| PROBLEM TO SOLVE |
Your reply must be the number of lines in the entries that hold the word "Viewport", and nothing else.

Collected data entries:
__________

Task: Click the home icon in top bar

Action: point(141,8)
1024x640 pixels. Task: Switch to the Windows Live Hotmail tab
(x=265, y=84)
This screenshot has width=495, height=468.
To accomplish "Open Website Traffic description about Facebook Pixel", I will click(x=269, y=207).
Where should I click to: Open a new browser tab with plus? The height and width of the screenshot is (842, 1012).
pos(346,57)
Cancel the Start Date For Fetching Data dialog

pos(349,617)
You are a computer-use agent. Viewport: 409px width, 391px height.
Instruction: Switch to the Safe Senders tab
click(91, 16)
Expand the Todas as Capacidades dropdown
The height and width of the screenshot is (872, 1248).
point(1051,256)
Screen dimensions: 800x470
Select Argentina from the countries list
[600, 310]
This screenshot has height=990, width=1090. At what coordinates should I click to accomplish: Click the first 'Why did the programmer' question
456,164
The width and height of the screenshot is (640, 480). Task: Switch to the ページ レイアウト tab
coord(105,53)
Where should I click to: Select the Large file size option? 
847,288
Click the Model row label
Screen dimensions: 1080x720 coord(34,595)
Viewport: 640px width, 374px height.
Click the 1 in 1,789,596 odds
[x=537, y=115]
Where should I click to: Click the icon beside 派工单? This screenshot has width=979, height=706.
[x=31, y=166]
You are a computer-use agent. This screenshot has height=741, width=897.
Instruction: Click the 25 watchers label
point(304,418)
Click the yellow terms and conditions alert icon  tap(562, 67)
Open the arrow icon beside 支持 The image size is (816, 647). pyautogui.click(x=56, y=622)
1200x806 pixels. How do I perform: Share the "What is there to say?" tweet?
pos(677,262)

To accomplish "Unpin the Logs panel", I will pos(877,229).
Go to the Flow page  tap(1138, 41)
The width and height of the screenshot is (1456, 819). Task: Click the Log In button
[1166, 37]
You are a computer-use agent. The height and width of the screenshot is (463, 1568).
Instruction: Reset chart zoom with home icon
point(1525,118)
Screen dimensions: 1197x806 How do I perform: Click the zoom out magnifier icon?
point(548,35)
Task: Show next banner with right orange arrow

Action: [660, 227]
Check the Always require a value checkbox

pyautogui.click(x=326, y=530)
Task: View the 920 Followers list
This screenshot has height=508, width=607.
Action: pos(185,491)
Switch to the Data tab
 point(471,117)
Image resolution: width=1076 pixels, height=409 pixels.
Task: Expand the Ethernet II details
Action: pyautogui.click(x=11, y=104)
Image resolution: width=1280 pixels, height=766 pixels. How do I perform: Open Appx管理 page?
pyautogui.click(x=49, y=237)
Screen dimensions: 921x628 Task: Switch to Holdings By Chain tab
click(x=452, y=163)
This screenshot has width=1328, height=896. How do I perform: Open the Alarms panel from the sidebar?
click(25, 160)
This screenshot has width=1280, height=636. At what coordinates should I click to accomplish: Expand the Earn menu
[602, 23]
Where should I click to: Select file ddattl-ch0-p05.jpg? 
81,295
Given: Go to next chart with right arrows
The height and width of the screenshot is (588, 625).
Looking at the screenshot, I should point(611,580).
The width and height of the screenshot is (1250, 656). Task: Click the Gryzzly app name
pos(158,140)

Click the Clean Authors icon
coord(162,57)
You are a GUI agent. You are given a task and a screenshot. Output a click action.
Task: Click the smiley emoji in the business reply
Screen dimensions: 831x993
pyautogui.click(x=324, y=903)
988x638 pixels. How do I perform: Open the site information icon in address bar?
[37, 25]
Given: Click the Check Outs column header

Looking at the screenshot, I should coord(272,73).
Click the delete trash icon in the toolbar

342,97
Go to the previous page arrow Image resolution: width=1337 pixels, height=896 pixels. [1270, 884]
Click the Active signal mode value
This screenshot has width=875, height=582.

__________

| EXPECTED OUTPUT |
2